To do:
In the material below, repeat word for word the lines between the one holding "Task: Adjust the layer Opacity 100% slider" and the one holding "click(100, 135)", including both of those lines.

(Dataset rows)

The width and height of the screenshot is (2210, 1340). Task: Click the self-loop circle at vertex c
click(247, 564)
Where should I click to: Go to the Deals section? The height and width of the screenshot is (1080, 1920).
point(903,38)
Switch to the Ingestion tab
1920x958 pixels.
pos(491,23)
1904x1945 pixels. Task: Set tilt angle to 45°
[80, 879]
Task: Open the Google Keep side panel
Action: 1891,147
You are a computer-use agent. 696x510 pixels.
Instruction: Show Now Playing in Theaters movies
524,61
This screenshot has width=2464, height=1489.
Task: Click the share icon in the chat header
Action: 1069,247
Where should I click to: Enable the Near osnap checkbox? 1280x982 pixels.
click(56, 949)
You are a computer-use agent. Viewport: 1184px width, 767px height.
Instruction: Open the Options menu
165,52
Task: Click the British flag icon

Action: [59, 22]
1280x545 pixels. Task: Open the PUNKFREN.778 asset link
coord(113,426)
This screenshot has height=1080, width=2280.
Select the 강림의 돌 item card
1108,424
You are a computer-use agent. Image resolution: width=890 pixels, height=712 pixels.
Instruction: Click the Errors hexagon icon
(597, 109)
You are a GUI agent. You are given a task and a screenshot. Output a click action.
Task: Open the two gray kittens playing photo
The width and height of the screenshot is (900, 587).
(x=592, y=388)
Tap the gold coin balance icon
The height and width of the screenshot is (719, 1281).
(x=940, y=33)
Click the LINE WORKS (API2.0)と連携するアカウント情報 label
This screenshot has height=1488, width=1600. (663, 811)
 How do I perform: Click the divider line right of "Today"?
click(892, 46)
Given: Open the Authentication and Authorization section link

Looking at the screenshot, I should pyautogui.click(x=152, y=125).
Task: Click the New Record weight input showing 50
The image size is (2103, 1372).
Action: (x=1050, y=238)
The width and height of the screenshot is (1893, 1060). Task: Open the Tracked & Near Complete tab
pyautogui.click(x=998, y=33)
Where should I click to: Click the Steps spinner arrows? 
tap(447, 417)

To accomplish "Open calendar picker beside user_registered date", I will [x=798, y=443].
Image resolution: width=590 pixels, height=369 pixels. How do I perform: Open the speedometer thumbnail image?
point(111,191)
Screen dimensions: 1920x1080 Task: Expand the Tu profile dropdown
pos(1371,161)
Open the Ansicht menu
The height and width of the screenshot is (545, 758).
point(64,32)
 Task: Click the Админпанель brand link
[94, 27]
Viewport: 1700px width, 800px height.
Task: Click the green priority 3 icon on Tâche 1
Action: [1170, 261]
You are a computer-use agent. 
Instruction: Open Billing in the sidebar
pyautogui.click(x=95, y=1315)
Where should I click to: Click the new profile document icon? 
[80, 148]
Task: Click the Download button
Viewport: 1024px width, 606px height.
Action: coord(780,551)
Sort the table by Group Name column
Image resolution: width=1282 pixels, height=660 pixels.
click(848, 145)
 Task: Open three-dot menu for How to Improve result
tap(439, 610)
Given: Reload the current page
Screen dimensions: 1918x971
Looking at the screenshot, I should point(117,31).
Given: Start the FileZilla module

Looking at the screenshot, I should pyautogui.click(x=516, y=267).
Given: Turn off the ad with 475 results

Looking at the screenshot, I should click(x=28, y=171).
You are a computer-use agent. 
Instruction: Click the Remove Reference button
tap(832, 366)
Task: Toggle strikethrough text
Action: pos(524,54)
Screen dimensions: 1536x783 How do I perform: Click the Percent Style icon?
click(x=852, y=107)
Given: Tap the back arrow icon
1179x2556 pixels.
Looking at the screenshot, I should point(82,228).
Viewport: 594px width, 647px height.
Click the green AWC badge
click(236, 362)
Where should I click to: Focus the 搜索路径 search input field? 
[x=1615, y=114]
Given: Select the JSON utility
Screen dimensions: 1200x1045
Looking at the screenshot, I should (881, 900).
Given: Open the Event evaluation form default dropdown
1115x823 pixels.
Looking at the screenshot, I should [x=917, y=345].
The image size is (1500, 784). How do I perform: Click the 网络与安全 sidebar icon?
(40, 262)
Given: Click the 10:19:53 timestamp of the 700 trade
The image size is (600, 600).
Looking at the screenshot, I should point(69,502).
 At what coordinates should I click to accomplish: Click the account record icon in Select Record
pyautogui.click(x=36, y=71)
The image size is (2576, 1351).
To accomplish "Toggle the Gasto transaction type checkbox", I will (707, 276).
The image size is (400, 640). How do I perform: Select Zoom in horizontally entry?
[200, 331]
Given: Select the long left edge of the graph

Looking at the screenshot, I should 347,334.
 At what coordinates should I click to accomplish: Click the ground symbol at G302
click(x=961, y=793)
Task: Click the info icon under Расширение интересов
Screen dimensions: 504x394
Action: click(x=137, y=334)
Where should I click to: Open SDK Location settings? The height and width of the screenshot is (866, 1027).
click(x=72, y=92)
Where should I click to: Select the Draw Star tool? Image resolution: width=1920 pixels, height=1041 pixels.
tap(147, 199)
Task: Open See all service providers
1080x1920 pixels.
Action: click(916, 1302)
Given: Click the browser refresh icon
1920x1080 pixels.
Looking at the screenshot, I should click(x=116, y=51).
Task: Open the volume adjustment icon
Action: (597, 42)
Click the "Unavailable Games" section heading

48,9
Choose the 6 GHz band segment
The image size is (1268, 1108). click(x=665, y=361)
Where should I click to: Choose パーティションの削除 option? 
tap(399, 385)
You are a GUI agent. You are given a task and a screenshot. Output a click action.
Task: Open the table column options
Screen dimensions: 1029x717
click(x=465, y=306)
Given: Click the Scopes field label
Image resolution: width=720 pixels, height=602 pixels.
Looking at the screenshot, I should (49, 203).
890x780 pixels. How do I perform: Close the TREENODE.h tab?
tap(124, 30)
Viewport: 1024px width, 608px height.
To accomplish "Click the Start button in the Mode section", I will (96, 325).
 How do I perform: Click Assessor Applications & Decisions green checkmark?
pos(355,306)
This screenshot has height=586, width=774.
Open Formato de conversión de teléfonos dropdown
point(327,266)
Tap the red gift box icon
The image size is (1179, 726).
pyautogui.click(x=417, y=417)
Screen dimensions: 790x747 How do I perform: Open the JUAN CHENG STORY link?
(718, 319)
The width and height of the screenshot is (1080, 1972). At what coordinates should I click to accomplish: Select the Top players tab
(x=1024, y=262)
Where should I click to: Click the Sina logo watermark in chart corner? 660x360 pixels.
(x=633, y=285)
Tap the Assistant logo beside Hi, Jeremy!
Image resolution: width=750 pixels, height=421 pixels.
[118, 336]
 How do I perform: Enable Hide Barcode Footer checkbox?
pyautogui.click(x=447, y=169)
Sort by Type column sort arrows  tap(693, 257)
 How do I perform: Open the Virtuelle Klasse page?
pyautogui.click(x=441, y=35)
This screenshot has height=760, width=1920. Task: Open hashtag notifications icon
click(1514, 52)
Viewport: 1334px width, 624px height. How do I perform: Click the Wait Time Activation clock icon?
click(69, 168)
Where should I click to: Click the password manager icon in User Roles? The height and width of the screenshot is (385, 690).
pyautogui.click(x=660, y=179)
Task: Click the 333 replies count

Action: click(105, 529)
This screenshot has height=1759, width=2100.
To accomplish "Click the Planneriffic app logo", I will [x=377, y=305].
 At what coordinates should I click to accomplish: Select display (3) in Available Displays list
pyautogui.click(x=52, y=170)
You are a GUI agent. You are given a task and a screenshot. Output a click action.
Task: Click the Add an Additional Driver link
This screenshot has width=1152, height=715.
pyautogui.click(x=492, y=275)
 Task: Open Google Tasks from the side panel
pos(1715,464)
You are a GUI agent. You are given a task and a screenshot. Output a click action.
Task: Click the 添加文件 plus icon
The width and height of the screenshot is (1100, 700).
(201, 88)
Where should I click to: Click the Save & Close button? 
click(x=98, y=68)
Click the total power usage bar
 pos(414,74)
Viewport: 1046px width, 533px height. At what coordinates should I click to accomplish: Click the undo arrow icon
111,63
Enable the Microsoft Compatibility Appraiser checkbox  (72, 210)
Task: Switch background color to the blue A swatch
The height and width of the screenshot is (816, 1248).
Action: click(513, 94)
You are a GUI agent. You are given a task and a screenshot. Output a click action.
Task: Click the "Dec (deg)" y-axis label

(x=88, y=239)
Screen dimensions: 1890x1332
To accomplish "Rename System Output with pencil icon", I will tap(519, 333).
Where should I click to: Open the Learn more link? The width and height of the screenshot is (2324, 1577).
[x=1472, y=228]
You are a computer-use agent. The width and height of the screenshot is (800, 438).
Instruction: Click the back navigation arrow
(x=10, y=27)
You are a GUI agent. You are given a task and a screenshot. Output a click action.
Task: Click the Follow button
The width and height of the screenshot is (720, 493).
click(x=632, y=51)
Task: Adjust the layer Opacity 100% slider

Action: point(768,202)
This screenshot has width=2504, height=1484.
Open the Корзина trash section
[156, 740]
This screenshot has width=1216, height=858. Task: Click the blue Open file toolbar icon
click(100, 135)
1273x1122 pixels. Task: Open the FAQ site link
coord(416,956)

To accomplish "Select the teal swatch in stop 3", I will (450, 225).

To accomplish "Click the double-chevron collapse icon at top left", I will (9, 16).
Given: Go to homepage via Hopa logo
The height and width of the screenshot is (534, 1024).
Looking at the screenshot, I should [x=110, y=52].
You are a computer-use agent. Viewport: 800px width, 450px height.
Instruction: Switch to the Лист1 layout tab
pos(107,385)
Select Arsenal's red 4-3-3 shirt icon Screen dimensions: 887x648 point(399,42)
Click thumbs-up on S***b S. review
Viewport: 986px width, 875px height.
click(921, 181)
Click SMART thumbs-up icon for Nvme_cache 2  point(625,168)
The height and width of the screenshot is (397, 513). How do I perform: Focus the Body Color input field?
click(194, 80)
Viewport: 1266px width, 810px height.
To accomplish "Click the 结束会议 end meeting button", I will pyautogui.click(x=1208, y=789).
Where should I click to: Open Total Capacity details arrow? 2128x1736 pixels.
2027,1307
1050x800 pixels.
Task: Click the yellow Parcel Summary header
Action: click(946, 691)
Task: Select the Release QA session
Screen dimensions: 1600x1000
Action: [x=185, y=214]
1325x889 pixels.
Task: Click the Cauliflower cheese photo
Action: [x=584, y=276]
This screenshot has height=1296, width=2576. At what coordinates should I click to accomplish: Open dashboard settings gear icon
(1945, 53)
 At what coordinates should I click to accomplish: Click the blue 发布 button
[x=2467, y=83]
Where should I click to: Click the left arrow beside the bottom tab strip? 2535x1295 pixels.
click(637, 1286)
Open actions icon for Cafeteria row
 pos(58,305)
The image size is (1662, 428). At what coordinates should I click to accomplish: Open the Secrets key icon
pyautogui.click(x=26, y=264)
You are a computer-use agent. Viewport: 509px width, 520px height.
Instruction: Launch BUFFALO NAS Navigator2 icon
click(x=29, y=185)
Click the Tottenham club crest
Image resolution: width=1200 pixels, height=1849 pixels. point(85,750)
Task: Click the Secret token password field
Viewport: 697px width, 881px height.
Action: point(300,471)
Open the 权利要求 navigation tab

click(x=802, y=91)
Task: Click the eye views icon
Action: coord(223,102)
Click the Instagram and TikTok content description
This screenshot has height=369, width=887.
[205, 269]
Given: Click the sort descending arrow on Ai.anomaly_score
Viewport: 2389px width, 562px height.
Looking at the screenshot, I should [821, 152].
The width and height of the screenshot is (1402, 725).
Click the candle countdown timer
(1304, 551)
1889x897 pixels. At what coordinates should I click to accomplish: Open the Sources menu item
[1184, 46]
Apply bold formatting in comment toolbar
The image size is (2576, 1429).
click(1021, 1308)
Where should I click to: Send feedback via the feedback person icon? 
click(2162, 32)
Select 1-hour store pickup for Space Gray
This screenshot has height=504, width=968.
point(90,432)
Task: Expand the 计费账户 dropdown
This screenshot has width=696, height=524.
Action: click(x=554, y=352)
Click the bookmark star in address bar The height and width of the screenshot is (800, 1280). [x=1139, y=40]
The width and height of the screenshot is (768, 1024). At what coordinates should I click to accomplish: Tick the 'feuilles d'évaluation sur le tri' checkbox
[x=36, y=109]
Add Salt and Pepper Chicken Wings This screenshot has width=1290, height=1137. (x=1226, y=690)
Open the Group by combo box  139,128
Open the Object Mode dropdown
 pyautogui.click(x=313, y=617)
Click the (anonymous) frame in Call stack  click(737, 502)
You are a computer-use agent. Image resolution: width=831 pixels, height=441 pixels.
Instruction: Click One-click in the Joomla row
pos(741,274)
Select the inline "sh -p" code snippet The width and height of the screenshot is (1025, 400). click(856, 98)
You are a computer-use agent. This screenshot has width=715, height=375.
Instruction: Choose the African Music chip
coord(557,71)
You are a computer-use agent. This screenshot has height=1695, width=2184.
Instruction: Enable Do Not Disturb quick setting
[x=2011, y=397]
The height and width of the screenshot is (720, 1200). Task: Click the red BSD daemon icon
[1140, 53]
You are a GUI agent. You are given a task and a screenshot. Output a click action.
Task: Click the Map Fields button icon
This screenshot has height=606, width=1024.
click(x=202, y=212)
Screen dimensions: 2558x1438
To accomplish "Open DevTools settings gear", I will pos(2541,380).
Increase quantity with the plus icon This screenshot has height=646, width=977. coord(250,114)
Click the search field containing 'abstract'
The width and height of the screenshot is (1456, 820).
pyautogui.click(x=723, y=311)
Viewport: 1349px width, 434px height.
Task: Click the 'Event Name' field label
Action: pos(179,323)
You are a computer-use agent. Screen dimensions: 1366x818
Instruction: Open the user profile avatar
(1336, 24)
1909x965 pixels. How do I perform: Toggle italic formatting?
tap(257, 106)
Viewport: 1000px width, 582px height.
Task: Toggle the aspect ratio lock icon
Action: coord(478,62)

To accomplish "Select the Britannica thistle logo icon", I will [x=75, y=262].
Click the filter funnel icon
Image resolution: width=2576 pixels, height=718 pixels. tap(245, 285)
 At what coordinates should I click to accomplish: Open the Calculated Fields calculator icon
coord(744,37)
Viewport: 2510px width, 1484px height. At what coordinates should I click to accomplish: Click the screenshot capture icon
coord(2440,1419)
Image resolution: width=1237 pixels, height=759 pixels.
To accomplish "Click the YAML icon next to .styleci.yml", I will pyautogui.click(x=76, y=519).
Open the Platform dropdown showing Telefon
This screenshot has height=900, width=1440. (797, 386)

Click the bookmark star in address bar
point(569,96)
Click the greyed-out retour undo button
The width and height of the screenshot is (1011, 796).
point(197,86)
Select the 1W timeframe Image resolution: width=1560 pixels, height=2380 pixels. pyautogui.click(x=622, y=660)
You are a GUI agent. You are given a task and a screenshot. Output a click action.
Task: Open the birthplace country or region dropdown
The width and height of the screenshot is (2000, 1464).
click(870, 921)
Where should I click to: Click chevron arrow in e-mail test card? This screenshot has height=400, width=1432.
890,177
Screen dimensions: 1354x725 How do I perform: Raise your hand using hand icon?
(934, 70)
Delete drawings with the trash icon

Output for this exercise:
Task: Adjust the layer Opacity 100% slider

Action: point(768,202)
This screenshot has width=2504, height=1484.
Open the Корзина trash section
[156, 740]
This screenshot has width=1216, height=858. Task: Click the blue Open file toolbar icon
click(100, 135)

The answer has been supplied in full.